2. Offer Sales and Discounts
You may not have realized it previously, but sales and discounts are a type of revenue maximization. While you’ll make less profit per item with a sale, you’ll likely increase your overall sales volume. Since 80% of surveyed consumers are more willing to make a first-time purchase if the product’s on sale, discounts can attract new customers, too.
A product or service’s price is the second-most important factor driving purchase decisions, right behind product quality. If you work in a highly competitive market, look at your rivals’ prices and base your sales on that. If you can offer lower prices, even for a limited time, you’ll attract customers away from the higher-priced competition.
What you put on sale depends on your goals.

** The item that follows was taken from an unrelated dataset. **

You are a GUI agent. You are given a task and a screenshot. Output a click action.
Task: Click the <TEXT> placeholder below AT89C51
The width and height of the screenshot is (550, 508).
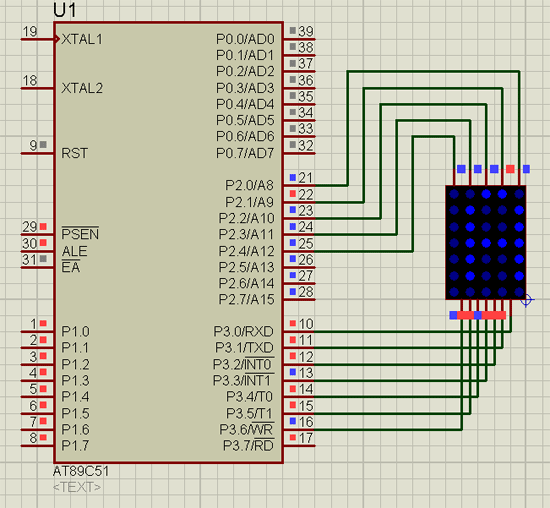click(x=77, y=487)
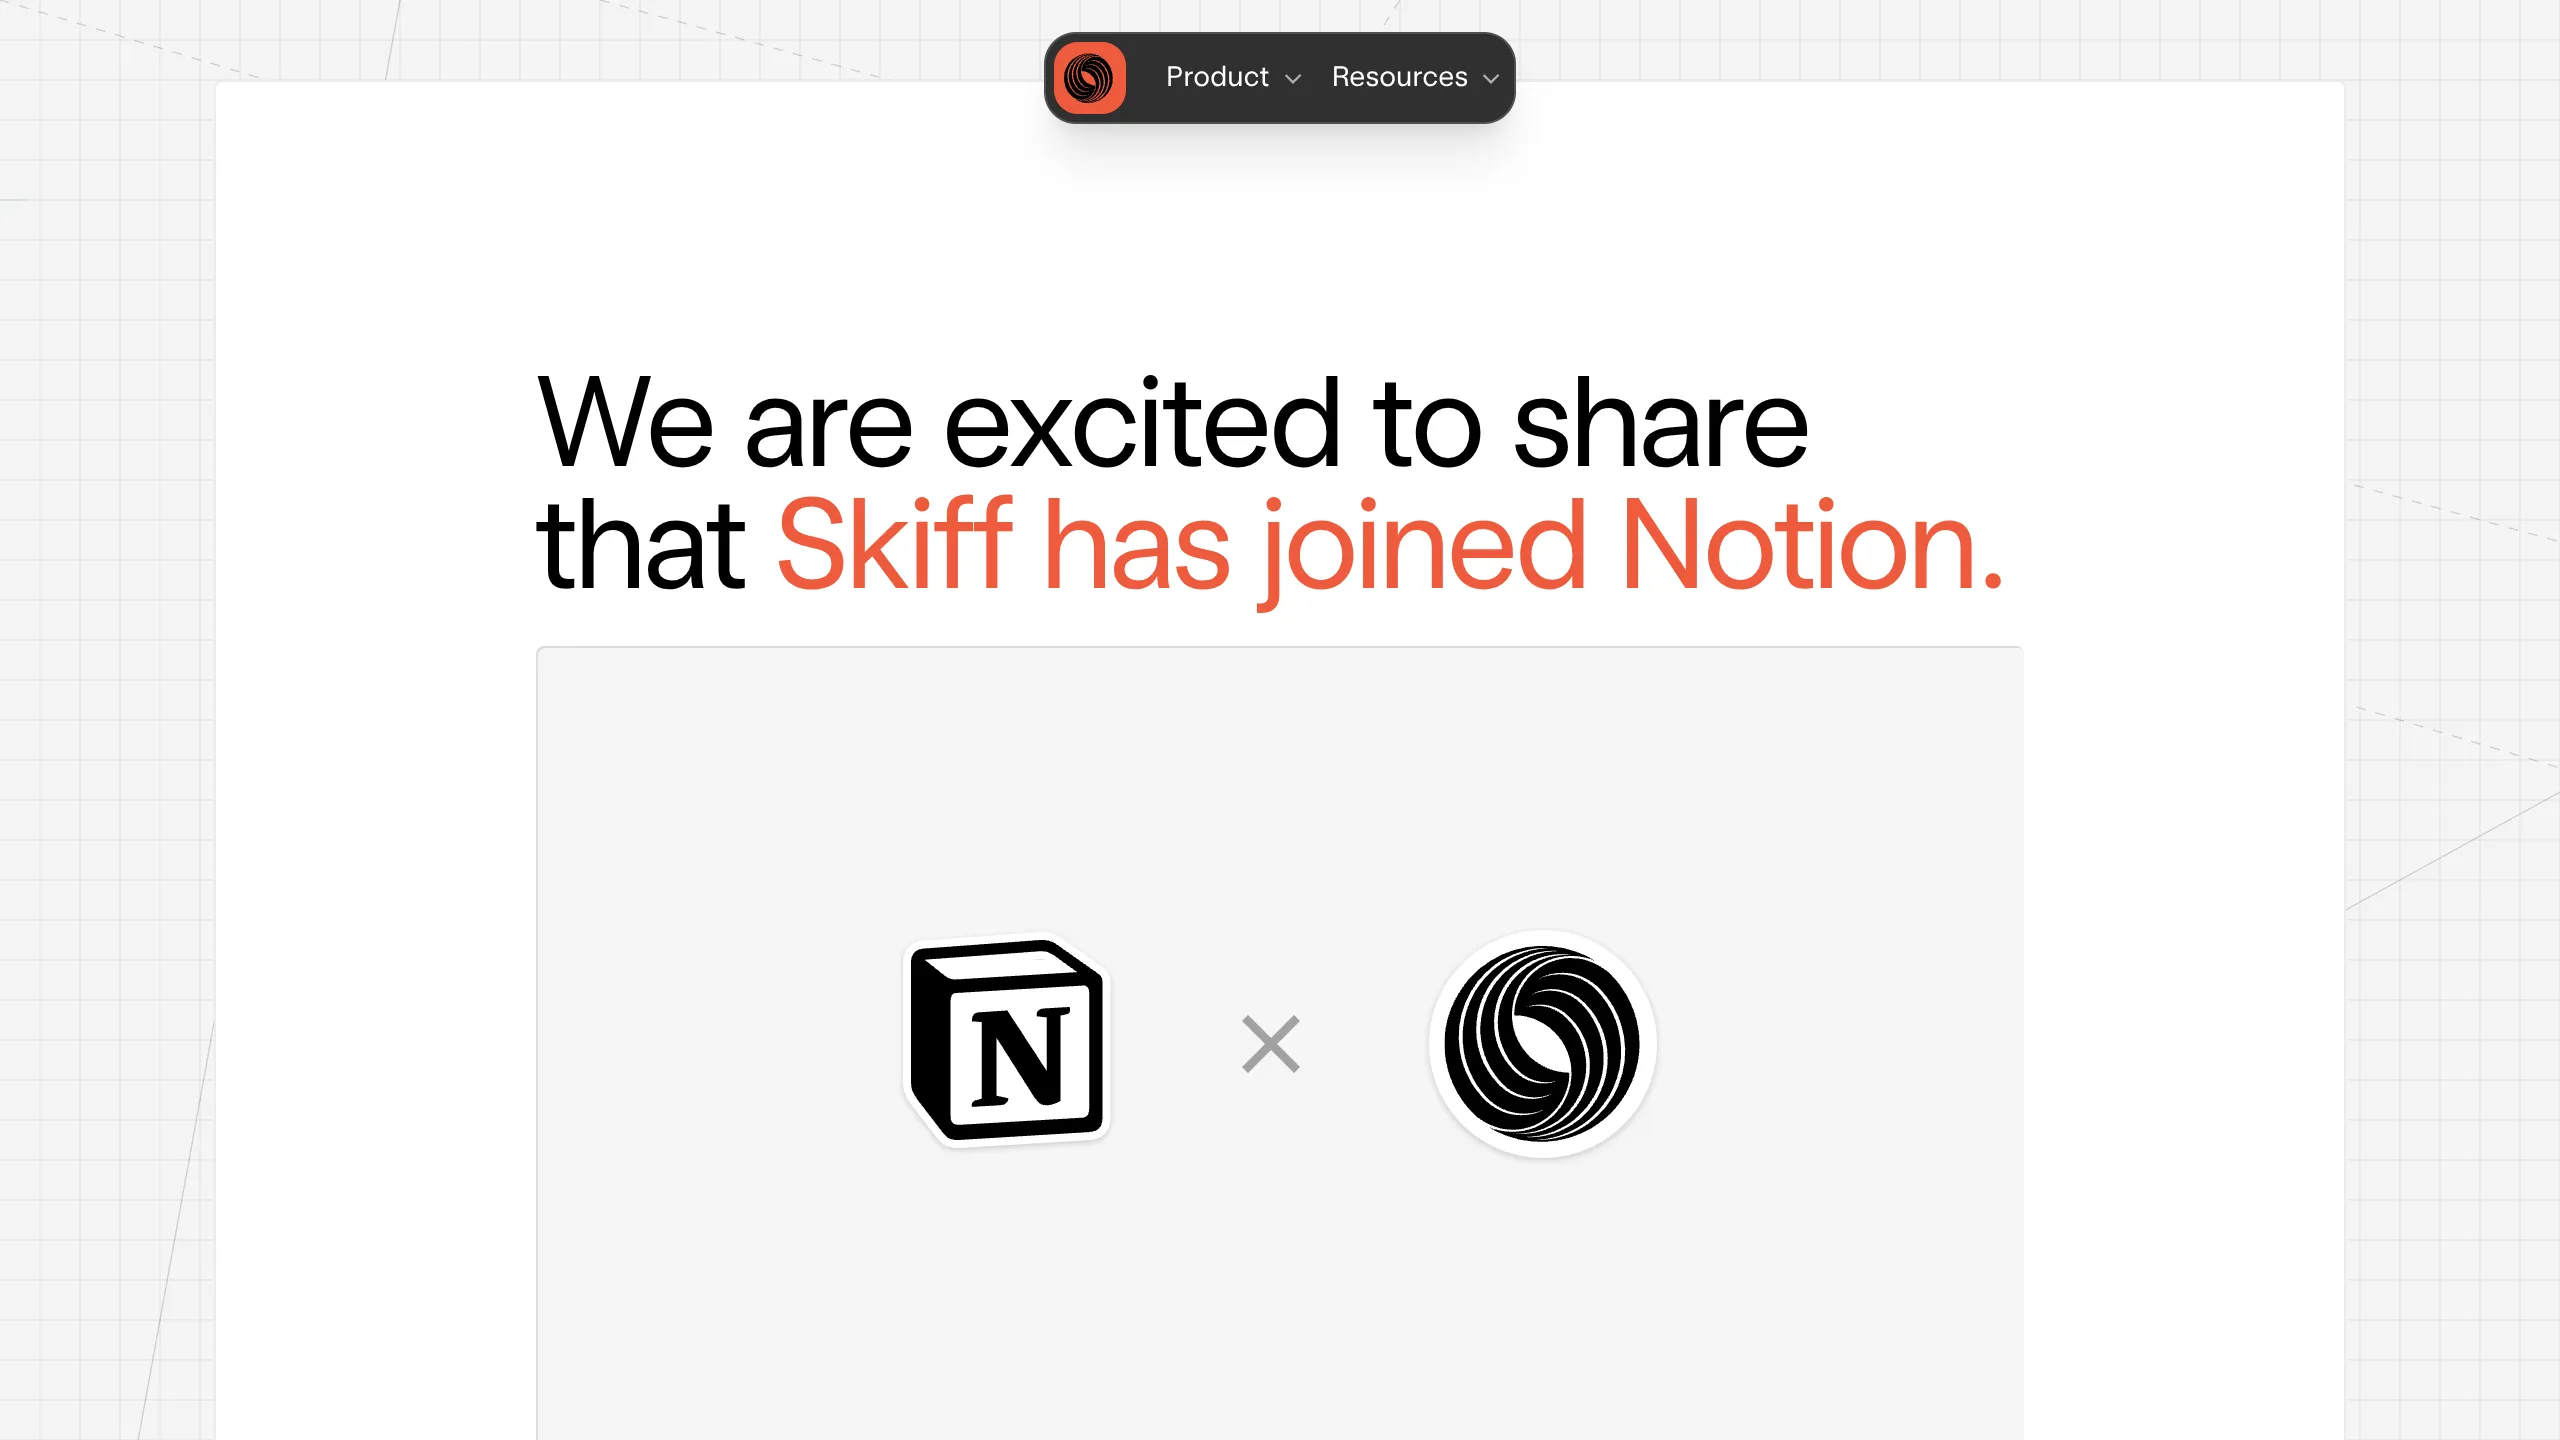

If you’re trying to free inventory space, apply the largest discounts to products with the poorest sales records or seasonal items. Alternatively, you could put the most in-demand items on sale to attract new customers.
3. Consider Selling Some Products at a Loss
Adam Watson CEO at Hollywood Mirrors says maximizing revenue doesn’t necessarily mean selling at a loss, but it’s a common technique. This strategy is risky, but it can lead to some impressive results. Selling at a loss will give you prices your competitors can’t likely beat, allowing you to grow brand recognition and loyalty before rising prices again.
Some businesses never stop selling some products at a loss, a strategy called loss leading. For example, milk is a loss leader for many grocery stores, but they often place it at the back. Since customers have to walk through the whole store to get to the milk, they’ll likely buy profitable products as well, making up for the milk’s loss.
While some stores rely on loss leaders year-round, you don’t have to. You can see positive results from temporarily selling at a loss, like during a sale, too.
4. Pay Attention to Your Billing Practices
If you offer a service instead of goods, you can maximize revenue through billing. In many service-based industries, customers face unexpected or high charges after receiving the service in question. While this model can be profitable, it can also come across as insincere and drive away customers.
Take the medical industry, for example, where 80% of bills contain errors, whether customers realize it or not. If you had stricter regulations and more upfront billing practices, your sincerity could attract more consumers. Being more transparent and willing to make compromises may mean fewer profits, but it can increase customer loyalty.
5. Capitalize on Repeat Customers
While most revenue maximization strategies focus on acquiring new customers, your current ones are an excellent resource. Since people are more willing to buy from brands they know, you can try cross-selling to repeat customers. Use data analytics to see which users are frequent shoppers, then give them more product recommendations.
You can also use your current customers to reach out to new ones. According to a recent survey, 82% of consumers today say positive reviews make them more likely to use a business. If you ask customers to review your goods or services, it can lead to higher sales.
Referral programs are another way to capitalize on your current customers. Consider offering discounts to users who refer others, even if these deals mean selling at a loss. Since people tend to trust friends and family more than anonymous users, these referrals are more likely to lead to sales.
Start Maximizing Your Revenue Today
Every revenue maximization strategy is a gamble. You’ll cut profits while you enact them, but they can lead to long-term success. While you shouldn’t pursue many of these methods as a permanent business model, they can provide a much-needed temporary boost.
Just as you need to spend money to make it, sometimes you need to sacrifice profits to become more profitable. Maximizing your revenue can help you clear inventory, build loyalty and grow your customer base so you can make higher profits.